INPUT FOR THIS TASK =
━━━
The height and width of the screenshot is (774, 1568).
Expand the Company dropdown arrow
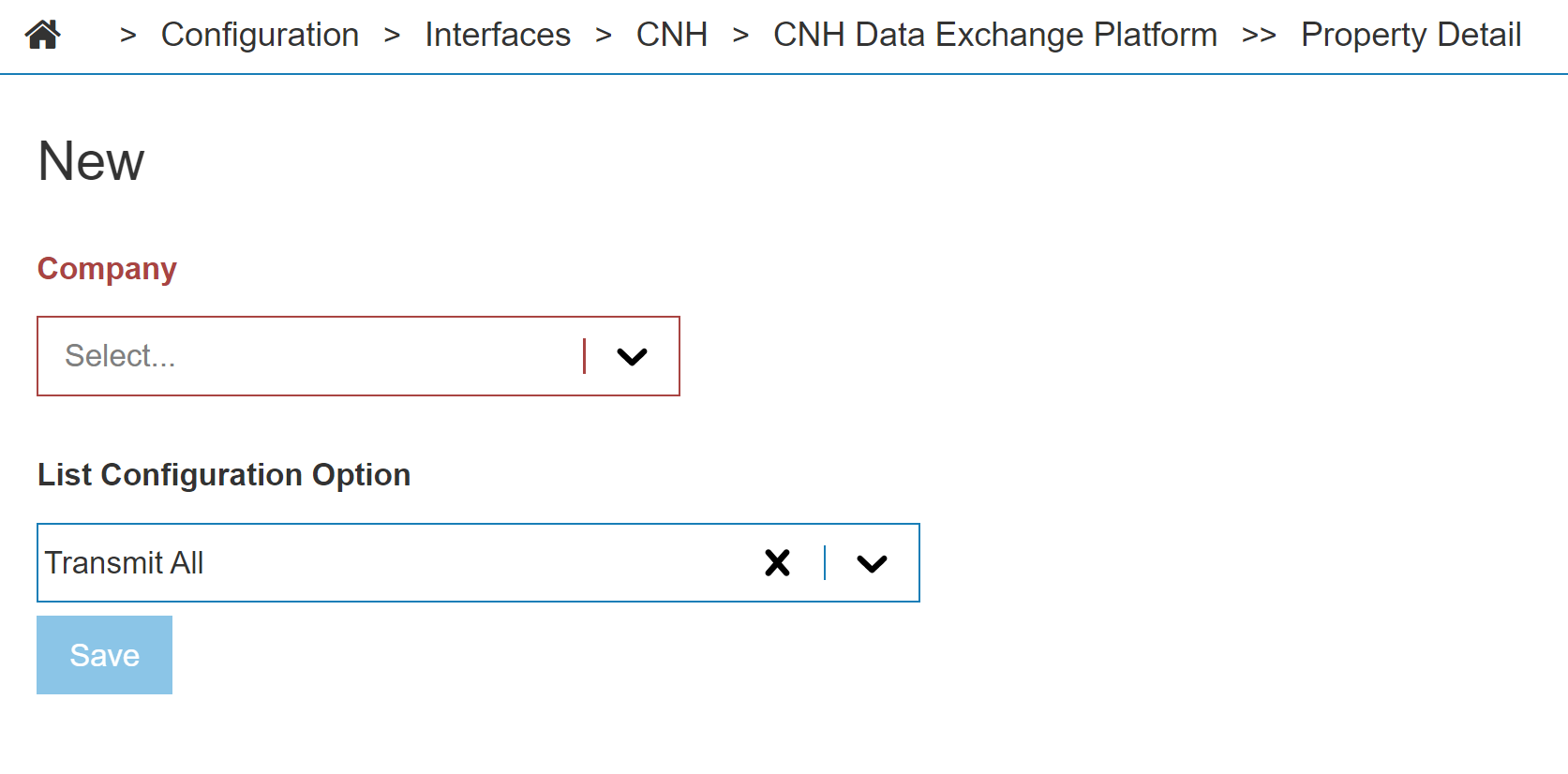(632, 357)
━━━
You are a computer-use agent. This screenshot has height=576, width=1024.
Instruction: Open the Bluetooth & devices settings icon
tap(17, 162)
━━━
ACTIVITY =
Reply with the number of lines in the entries that hold the word "width", and add no other words.

ANSWER TO THE PROBLEM =
2